WASHINGTON – President Donald Trump drew laughter less than one minute into his speech Tuesday to the United Nations General Assembly after his teleprompter stopped working.
“I can only say that whoever’s operating this teleprompter is in big trouble,” Trump said.
That remark turned into a motif throughout his hour-long address, full of criticism of the U.N.’s effectiveness — from its handling of issues like mass migration to its escalator, which he said broke when he rode it that morning.
Trump said, erroneously, he has ended “seven unendable wars” since the start of his second term, the Israel-Iran conflict among them. He then said the U.N. should have done more to help.
“All they seem to do is write a really strongly worded letter and then never follow that letter up,” he said. “It’s empty words, and empty words don’t solve war.”

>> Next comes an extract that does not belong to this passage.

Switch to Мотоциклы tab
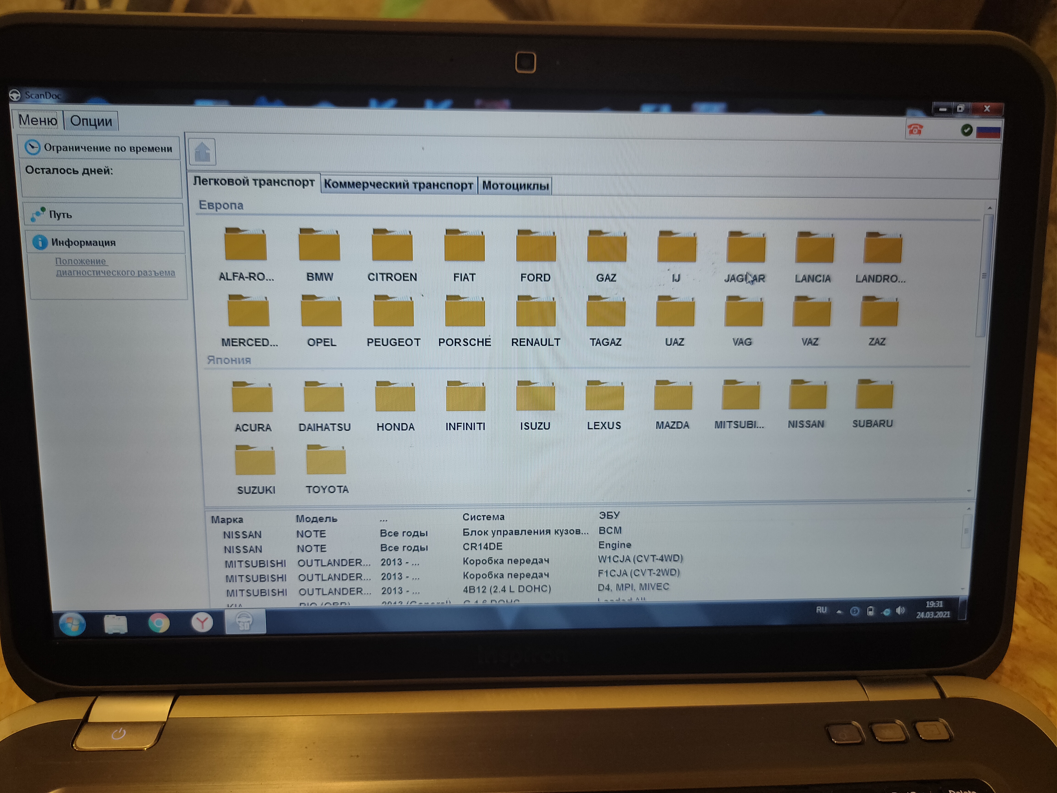This screenshot has width=1057, height=793. [515, 185]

For most of the address, which went well beyond the allotted 15 minutes, Trump boasted about the United States’ economic achievements while pointing out what he said were the shortcomings of other nations.
He pushed other countries to restrict immigration and green energy, which he called a “double-tailed monster.”
Trump criticized his predecessors when speaking about both subjects.
He said millions of illegal immigrants entered the U.S. through the southern border during the “incompetent” Biden administration.
And he encouraged other nations to enact border control policies as he has.
“I’m really good at this stuff,” Trump said. “Your countries are going to hell.”
When speaking about climate change, he called renewable energy a “green scam” that hurts economies. He said the U.N.’s global warming projections were “made by stupid people.”
He also invoked former President Barack Obama.
“He’d get in and he’d fly from Washington to Hawaii to play a round of golf,” Trump said. “And then he’d get back onto that big beautiful plane and he’d fly back and he would again talk about global warming and the carbon footprint. It’s a con job.”
Alice Hill, senior fellow for energy and the environment at the Council on Foreign Relations, said during a CFR media briefing following Trump’s speech that she was surprised he doubled down against global warming.
“He is just ignoring what’s happening in the rest of the world and proving that the United States has gone off into a far corner on climate change that, really, no one else is interested in joining,” Hill said.
Among the few other nations he mentioned in his speech, Trump praised Brazilian President Luiz Inácio Lula da Silva, who spoke before him.
Trump said he and Lula have arranged to meet next week. Still, he said Brazil is “doing poorly” and needs to work with the U.S. to succeed.
CFR senior fellow Edward Alden said at the media briefing that Trump’s primary focus on his own country contrasts with the multilateral collaboration of the U.N.
“There is a coherence to his worldview that I think we have to take seriously,” Alden said. “To me, the really interesting thing in the context of the United Nations is, are other nations going to buy any of this?”
Trump said the U.S. is prepared to help nations that need it. But he was less charitable toward the U.N.
“These are the two things I got from the United Nations — a bad escalator and a bad teleprompter,” Trump said.